• **What to work on**:
Your task is to copy the lines of the data below from the line holding "This screenshot has width=606, height=381." through the line holding "Like the post with the orange heart icon", inclusive, exactly and with nothing added.

[Stored data entries]
■ ■ ■ ■ ■ ■ ■

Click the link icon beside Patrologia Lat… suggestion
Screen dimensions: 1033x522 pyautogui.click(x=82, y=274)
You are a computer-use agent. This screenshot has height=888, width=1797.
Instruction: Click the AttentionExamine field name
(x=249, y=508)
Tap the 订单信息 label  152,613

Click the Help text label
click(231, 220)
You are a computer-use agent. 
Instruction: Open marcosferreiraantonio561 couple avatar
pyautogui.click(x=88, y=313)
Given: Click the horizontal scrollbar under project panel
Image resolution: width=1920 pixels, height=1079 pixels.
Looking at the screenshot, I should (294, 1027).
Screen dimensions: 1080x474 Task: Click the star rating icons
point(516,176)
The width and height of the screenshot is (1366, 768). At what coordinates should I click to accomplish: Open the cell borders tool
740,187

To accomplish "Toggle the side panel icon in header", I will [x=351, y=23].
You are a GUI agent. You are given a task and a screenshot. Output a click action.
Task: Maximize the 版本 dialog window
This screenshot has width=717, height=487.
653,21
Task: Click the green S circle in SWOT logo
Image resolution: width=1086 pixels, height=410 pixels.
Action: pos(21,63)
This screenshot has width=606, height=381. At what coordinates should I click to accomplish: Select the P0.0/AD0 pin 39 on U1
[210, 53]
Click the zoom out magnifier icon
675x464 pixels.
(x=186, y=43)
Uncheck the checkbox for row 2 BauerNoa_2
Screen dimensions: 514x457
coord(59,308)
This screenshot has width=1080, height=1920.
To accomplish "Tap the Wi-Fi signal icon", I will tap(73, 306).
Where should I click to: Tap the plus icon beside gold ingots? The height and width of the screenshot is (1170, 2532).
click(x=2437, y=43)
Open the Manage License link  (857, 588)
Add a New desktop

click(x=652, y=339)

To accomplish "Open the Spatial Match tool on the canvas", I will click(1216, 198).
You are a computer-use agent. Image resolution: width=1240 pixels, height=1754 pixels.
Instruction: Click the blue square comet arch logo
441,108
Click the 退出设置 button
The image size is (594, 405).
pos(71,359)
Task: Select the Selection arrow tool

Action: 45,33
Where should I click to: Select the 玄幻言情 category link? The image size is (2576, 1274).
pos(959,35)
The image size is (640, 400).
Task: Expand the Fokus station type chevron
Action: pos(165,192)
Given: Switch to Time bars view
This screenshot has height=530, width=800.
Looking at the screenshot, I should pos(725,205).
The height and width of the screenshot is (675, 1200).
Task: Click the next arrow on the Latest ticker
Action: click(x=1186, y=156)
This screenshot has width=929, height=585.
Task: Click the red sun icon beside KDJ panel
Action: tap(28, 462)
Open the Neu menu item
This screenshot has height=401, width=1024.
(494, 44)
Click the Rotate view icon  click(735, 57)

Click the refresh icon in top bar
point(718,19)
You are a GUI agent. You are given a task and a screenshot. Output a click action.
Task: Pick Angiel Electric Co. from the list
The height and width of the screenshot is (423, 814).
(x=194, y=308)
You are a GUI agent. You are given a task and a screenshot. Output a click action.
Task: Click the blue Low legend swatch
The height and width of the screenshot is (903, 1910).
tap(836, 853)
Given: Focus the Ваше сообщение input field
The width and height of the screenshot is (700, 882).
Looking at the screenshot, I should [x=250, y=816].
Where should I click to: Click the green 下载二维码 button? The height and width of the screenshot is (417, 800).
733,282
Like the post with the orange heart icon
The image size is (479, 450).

■ ■ ■ ■ ■ ■ ■

• **Answer area**:
This screenshot has width=606, height=381. At what coordinates should I click to accomplish: Select the P0.0/AD0 pin 39 on U1
[210, 53]
Click the zoom out magnifier icon
675x464 pixels.
(x=186, y=43)
Uncheck the checkbox for row 2 BauerNoa_2
Screen dimensions: 514x457
coord(59,308)
This screenshot has width=1080, height=1920.
To accomplish "Tap the Wi-Fi signal icon", I will tap(73, 306).
Where should I click to: Tap the plus icon beside gold ingots? The height and width of the screenshot is (1170, 2532).
click(x=2437, y=43)
Open the Manage License link  (857, 588)
Add a New desktop

click(x=652, y=339)

To accomplish "Open the Spatial Match tool on the canvas", I will click(1216, 198).
You are a computer-use agent. Image resolution: width=1240 pixels, height=1754 pixels.
Instruction: Click the blue square comet arch logo
441,108
Click the 退出设置 button
The image size is (594, 405).
pos(71,359)
Task: Select the Selection arrow tool

Action: 45,33
Where should I click to: Select the 玄幻言情 category link? The image size is (2576, 1274).
pos(959,35)
The image size is (640, 400).
Task: Expand the Fokus station type chevron
Action: pos(165,192)
Given: Switch to Time bars view
This screenshot has height=530, width=800.
Looking at the screenshot, I should pos(725,205).
The height and width of the screenshot is (675, 1200).
Task: Click the next arrow on the Latest ticker
Action: click(x=1186, y=156)
This screenshot has width=929, height=585.
Task: Click the red sun icon beside KDJ panel
Action: tap(28, 462)
Open the Neu menu item
This screenshot has height=401, width=1024.
(494, 44)
Click the Rotate view icon  click(735, 57)

Click the refresh icon in top bar
point(718,19)
You are a GUI agent. You are given a task and a screenshot. Output a click action.
Task: Pick Angiel Electric Co. from the list
The height and width of the screenshot is (423, 814).
(x=194, y=308)
You are a GUI agent. You are given a task and a screenshot. Output a click action.
Task: Click the blue Low legend swatch
The height and width of the screenshot is (903, 1910).
tap(836, 853)
Given: Focus the Ваше сообщение input field
The width and height of the screenshot is (700, 882).
Looking at the screenshot, I should [x=250, y=816].
Where should I click to: Click the green 下载二维码 button? The height and width of the screenshot is (417, 800).
733,282
Like the post with the orange heart icon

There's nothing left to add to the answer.